* _PROBLEM STATEMENT_: Write out once more the lines running from the top of the entries below to the line with "The height and width of the screenshot is (639, 919).", both ends included.

[Dataset entries]
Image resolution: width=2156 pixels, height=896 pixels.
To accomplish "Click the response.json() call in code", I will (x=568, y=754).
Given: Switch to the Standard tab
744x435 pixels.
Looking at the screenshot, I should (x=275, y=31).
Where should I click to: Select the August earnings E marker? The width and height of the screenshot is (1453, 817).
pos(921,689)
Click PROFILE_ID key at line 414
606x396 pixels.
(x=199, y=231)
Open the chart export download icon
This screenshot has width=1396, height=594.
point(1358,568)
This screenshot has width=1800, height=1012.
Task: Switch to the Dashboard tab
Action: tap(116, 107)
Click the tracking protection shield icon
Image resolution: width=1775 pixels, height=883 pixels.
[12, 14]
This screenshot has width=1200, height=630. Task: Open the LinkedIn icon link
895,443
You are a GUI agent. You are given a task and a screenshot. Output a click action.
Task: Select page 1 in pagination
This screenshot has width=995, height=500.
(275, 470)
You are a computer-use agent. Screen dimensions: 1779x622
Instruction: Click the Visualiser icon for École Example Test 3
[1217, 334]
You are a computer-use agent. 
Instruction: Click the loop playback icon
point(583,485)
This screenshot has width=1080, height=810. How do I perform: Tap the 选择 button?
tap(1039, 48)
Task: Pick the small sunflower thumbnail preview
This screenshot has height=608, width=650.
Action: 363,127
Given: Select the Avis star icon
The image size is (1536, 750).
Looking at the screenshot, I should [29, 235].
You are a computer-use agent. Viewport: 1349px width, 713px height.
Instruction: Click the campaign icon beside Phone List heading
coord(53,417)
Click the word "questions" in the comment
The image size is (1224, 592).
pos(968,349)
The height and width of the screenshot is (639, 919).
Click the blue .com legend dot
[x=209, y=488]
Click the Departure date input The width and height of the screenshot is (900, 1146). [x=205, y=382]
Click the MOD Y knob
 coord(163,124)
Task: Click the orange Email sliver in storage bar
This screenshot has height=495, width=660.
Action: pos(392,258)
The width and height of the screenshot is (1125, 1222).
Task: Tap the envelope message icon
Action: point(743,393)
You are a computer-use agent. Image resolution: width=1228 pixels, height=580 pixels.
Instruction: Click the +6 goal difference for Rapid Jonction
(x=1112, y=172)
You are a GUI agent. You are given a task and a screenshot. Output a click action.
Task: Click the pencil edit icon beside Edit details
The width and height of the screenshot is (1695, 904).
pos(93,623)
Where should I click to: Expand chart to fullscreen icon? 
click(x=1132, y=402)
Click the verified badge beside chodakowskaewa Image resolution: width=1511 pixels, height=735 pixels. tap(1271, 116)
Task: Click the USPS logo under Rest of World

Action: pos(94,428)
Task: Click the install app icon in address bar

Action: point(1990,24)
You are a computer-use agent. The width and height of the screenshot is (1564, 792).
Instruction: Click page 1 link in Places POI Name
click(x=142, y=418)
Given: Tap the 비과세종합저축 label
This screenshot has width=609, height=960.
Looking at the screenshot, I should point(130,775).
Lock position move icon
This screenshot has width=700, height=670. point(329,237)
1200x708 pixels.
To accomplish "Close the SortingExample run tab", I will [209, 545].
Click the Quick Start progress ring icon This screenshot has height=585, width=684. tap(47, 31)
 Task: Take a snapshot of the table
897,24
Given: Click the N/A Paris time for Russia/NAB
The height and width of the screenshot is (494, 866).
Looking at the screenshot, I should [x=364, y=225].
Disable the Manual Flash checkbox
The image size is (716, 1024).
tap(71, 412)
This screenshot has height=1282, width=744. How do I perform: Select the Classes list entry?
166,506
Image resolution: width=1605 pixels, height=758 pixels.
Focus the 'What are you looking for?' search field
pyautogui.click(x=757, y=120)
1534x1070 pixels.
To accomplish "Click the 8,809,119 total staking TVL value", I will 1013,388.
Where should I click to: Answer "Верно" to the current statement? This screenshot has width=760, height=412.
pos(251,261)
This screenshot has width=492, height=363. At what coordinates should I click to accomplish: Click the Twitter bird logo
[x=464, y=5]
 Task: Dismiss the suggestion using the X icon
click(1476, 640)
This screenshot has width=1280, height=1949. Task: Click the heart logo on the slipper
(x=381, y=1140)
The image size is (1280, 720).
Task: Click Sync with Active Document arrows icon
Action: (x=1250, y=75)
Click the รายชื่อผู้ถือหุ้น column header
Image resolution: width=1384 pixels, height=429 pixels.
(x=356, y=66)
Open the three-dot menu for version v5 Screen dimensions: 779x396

* _ANSWER AREA_:
Image resolution: width=2156 pixels, height=896 pixels.
To accomplish "Click the response.json() call in code", I will (x=568, y=754).
Given: Switch to the Standard tab
744x435 pixels.
Looking at the screenshot, I should (x=275, y=31).
Where should I click to: Select the August earnings E marker? The width and height of the screenshot is (1453, 817).
pos(921,689)
Click PROFILE_ID key at line 414
606x396 pixels.
(x=199, y=231)
Open the chart export download icon
This screenshot has width=1396, height=594.
point(1358,568)
This screenshot has width=1800, height=1012.
Task: Switch to the Dashboard tab
Action: tap(116, 107)
Click the tracking protection shield icon
Image resolution: width=1775 pixels, height=883 pixels.
[12, 14]
This screenshot has width=1200, height=630. Task: Open the LinkedIn icon link
895,443
You are a GUI agent. You are given a task and a screenshot. Output a click action.
Task: Select page 1 in pagination
This screenshot has width=995, height=500.
(275, 470)
You are a computer-use agent. Screen dimensions: 1779x622
Instruction: Click the Visualiser icon for École Example Test 3
[1217, 334]
You are a computer-use agent. 
Instruction: Click the loop playback icon
point(583,485)
This screenshot has width=1080, height=810. How do I perform: Tap the 选择 button?
tap(1039, 48)
Task: Pick the small sunflower thumbnail preview
This screenshot has height=608, width=650.
Action: 363,127
Given: Select the Avis star icon
The image size is (1536, 750).
Looking at the screenshot, I should [29, 235].
You are a computer-use agent. Viewport: 1349px width, 713px height.
Instruction: Click the campaign icon beside Phone List heading
coord(53,417)
Click the word "questions" in the comment
The image size is (1224, 592).
pos(968,349)
The height and width of the screenshot is (639, 919).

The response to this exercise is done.